Or: The code I wish existed when I got started.
Or: A project template to start off on the right foot.

This is how I do it – you do you 💖

Deployed live version: https://netzwerg.github.io/react-you-do-you

Setup & Tooling

  • React 17 based on Vite:

    • Compilation, linting, etc.

    • Development mode with auto-reloading

    • Test watcher

    • Optimized production build

    • see Available Scripts

  • Yarn 3 (with Plug’n’Play i.e. without node_modules)

  • TypeScript 4.9 for compile-time safety

  • Prettier for formatting, auto-triggered on commit via Husky

  • Redux Toolkit for state management

  • Material UI 5 component library (using MUI System for CSS)

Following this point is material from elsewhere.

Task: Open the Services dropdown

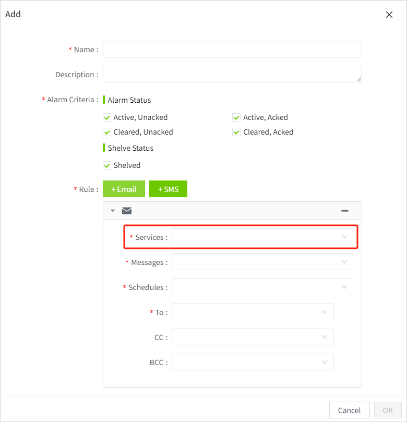Action: click(262, 237)
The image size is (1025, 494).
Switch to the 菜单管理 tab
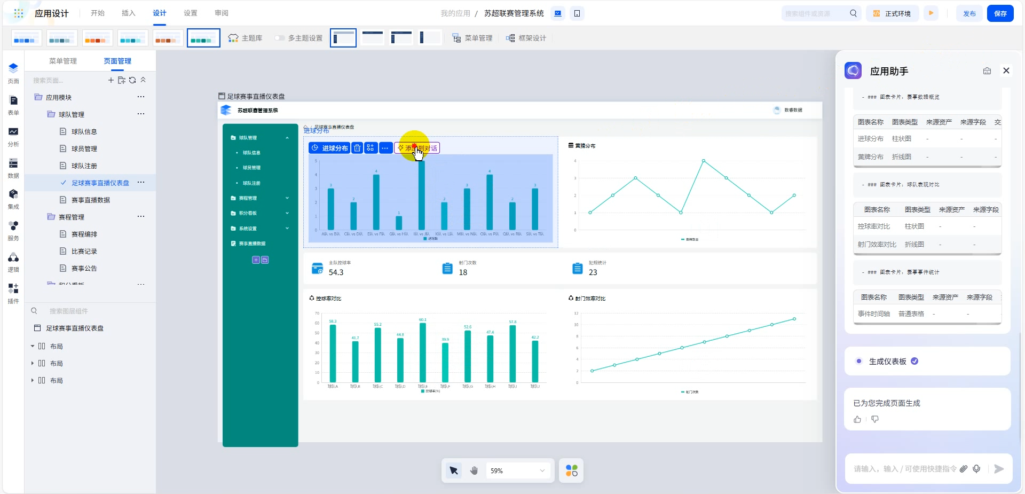pyautogui.click(x=63, y=61)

  • Ladle to build & test UI components in isolation

  • Playwright to detect regressions through visual snapshots

  • GitHub Actions & Pages Continuous Delivery

Structure

Organize by feature:

  • Each feature gets its own folder

  • Defines its own slice of models/actions/reducer

  • Defines its own components, clearly separated into presentation (inside components folder) and glue-code/logic (inside containers folder)

State Management

  • Keep state in a fully typed, immutable model:

    • Use interfaces or type aliases rather than classes (rule of thumb: prefer interfaces because they give better compile error message, use type aliases for sum type awesomeness)

    • Use TypeScript’s readonly keyword and Readonly[Array|Stream|Set|Map] utility types

  • Use Redux Toolkit, an "opinionated, batteries-included toolset for efficient Redux development"

    • Compose feature-specific reducers

    • Write container components to connect presentation components to the Redux store. Why? Presentation components are more re-usable if they don’t know how state is shaped nor how it’s managed.

    • Use redux-thunk for async actions

    • Optional: Write Reducers with Immer

Broad Overview

container vs component

User Interface

Use Material UI 5, a React component library based on Material Design:

  • Huge selection of components, fully customizable

  • Theme support (e.g. light vs dark)

  • CSS utilities (MUI System)

Testing

I am mostly developing prototypes these days, so I am not an expert when it comes to testing. However, this is the minimum I always test:

  • Slices: Making sure each action is handled correctly (~80% of my logic)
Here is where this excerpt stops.